_THE EXERCISE_
Extend the sentiment analysis tutorial below, starting right after its last sentence.

_TEXT SECTION_
Flair is a state-of-art NLP framework built on PyTorch. It incorporates recent research and provides an easy way to combine different embeddings to various NLP tasks. The pre-trained sentiment model offers a tool for sentiment analysis without training a customized model.
Unlike TextBlob and VADER which output a sentiment score between -1 and 1, flair sentiment output the predicted label with a confidence score. The confidence score ranges from 0 to 1, with 1 being very confident and 0 being very unconfident.
Before predicting the sentiment of a text, the input text needs to be tokenized by Sentence()
. After that, we can see the sample text was split into nine tokens.
# Example text
text = 'GrabNGoInfo.com is a great machine learning tutorial website.'
# Flair tokenization
sentence = Sentence(text)
sentence
Output:
Sentence: "GrabNGoInfo.com is a great machine learning tutorial website ." [− Tokens: 9]
Next, we use .predict
to predict the sentiment.
# Flair sentiment prediction
classifier.predict(sentence)
sentence
The sample text ‘GrabNGoInfo.com is a great machine learning tutorial website.’ has the predicted sentiment of POSITIVE and a confidence score of 0.9895. Since 0.9895 is close to 1, flair is very confident about the predictions.
Sentence: "GrabNGoInfo.com is a great machine learning tutorial website ." [− Tokens: 9 − Sentence-Labels: {'label': [POSITIVE (0.9895)]}]
The predicted label is saved as a value and the prediction confidence is saved as a score. We can use sentence.labels[0].value
and sentence.labels[0].score
separately to extract the values.
# Extract sentiment prediction score
print(f'Flair classified the review as {sentence.labels[0].value} with the score of {sentence.labels[0].score:.2f}')
Output:
Flair classified the review as POSITIVE with the score of 0.99
Step 6: How to Use TextBlob for Sentiment Analysis
In step 6, we will apply TextBlob to the Amazon review dataset and see how it performs.

_COLLECTED MATERIAL_

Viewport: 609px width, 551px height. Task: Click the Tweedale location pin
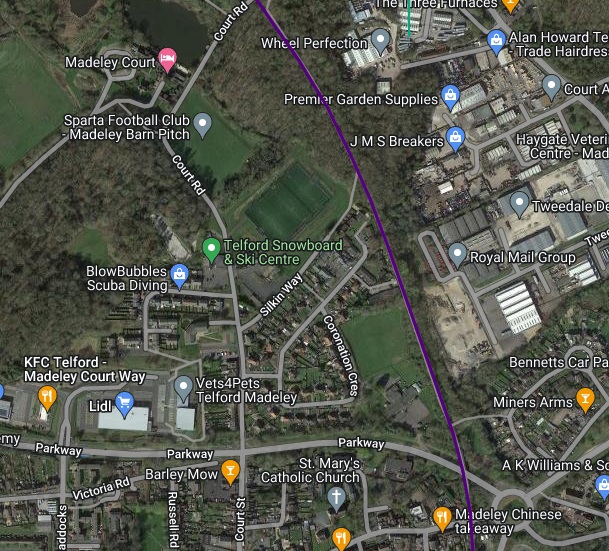[x=519, y=204]
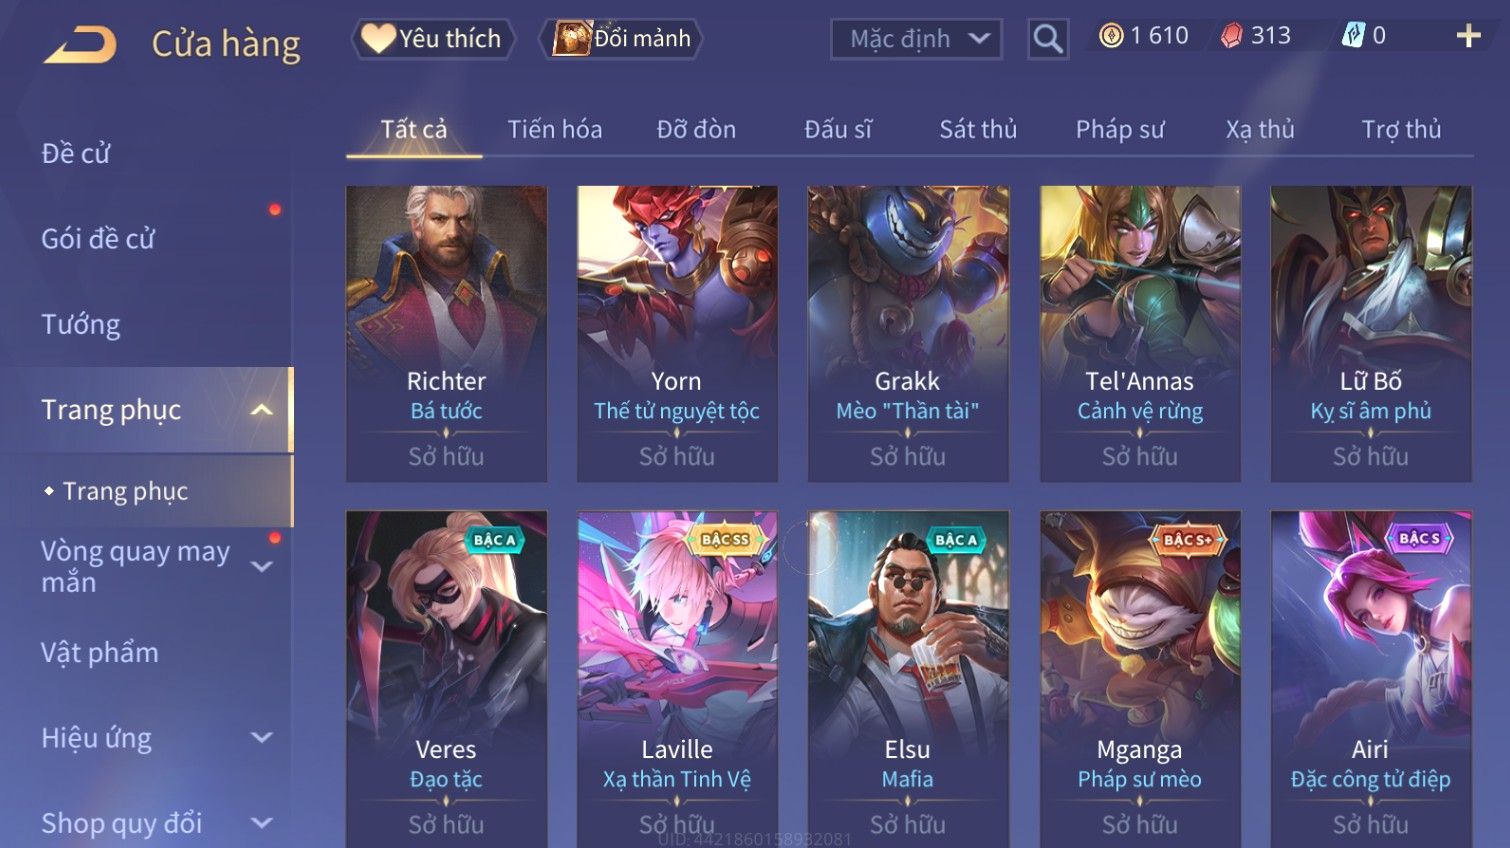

_RESULT FOR THIS TASK_
We first get the sentiment polarity for each review and save the values into a column called ‘scores_TextBlob’. Then check if the polarity score is positive. If the score is greater than or equal to zero, the predicted sentiment for the review is positive (labeled as 1). Otherwise, the predicted sentiment for the review is negative (labeled as 0).
# Get sentiment score for each review
amz_review['scores_TextBlob'] = amz_review['review'].apply(lambda s: TextBlob(s).sentiment.polarity)
# Predict sentiment label for each review
amz_review['pred_TextBlob'] = amz_review['scores_TextBlob'].apply(lambda x: 1 if x >=0 else 0)
amz_review.head()
After getting predictions from TextBlob, let’s check the prediction accuracy.
# Compare Actual and Predicted
accuracy_score(amz_review['label'],amz_review['pred_TextBlob'])
Comparing the actual label with the TextBlob prediction, we get an accuracy score of 0.688, which means that TextBlob predicted the review sentiment 68.8% of the time.
Step 7: How to Use VADER for Sentiment Analysis
In step 7, we will apply VADER to the Amazon review dataset and see how it performs.
We first get the sentiment compound score for each review and save the values into a column called ‘scores_VADER’. Then check if the compound score is positive. If the score is greater than or equal to zero, the predicted sentiment for the review is positive (labeled as 1). Otherwise, the predicted sentiment for the review is negative (labeled as 0).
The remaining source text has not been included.